When colonial law arrived, it did not liberate the African woman; it double-locked her shackles. Under colonial rule, women were perpetual minors, unable to own property, sign contracts, or access the bench. Even post-independence, the upward climb was excruciatingly slow.
Historically, women legal practitioners faced a highly gendered system where their presence was concentrated mostly in the lower magistrates’ ranks—spaces often associated with lower remuneration and stable but stagnant career paths—while the upper echelons remained stubbornly male (Stewart, 2015).

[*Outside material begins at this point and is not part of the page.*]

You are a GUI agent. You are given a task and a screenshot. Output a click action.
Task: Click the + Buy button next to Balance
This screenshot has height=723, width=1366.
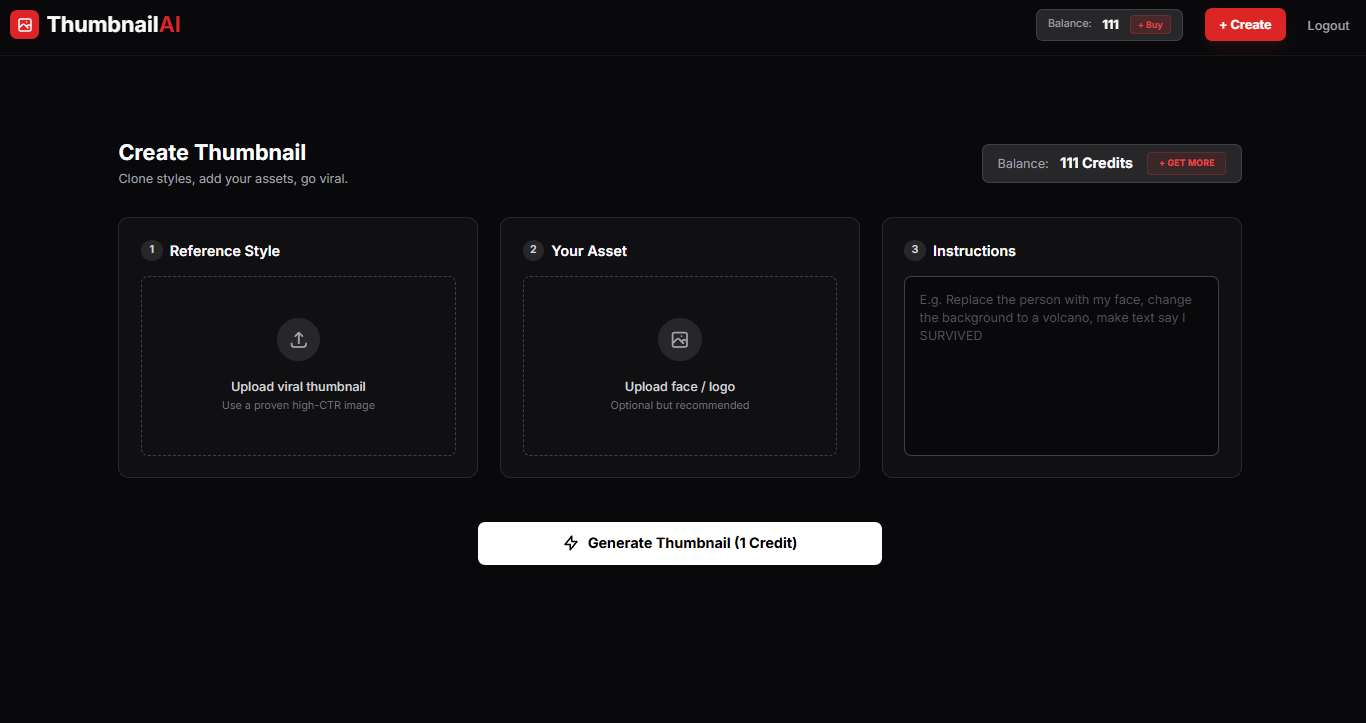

For decades, the standard portrait of a Zimbabwean legal “guru” was a greying man in a colonial-style horsehair wig. Today, that portrait has been fundamentally rewritten.
This milestone did not happen in a vacuum. It rides on the broad, unyielding shoulders of historical female legal giants who chipped away at the glass ceiling with every judgment they wrote.
We must tip our hats to legal pioneers like Justice Vernanda Ziyambi, the first woman appointed to the Supreme Court of Zimbabwe, who proved that a woman’s legal intellect could match and outstrip any contemporary. We celebrate the foundational groundwork of the late Justice Prisca Nyagoni, and the profound administrative acumen of Justice Rita Makarau, whose tenure as Judge President and Secretary of the Judicial Service Commission structurally reformed the courts.
Makarau made it mathematically impossible to ignore the rise of female legal minds, who by the mid-2010s were already edging towards parity in the lower courts (Stewart, 2015). These women did not just practise law; they authored a revolution.
While we pop the champagne and celebrate this magnificent matriarchal takeover, feminist critique demands that we remain sharp. Scholars note that a mere numerical increase or an elite placement of women in high offices does not automatically dilute entrenched societal patriarchy across the entire populace (Sisimayi, 2026). The “critical mass” theory has its limits if the wider socio-political landscape remains hostile to ordinary women (Sisimayi, 2026).
Therefore, our new legal titans face a unique, historic burden. They must ensure that their brilliance filters downward. The goal is not just to have five women at the top; it is to use that top-tier leverage to make the law accessible, protective, and liberating for the millions of Zimbabwean women who still face systemic discrimination at the grassroots.
Zimbabwe has given the world a masterclass in institutional gender transformation. The legal system is no longer a patriarchal fortress; it is a house managed, interpreted, and guarded by women.
To the young girl in a rural schoolroom reading her textbooks by candlelight: the law is no longer a foreign, male concept designed to keep you subservient. The law looks like you.
And to the criminals, the corrupt, and the constitutional absolute purists alike—you might want to adjust your arguments and fix your suits.
The matriarchy has adjourned, taken its seat, and the gavel has just struck.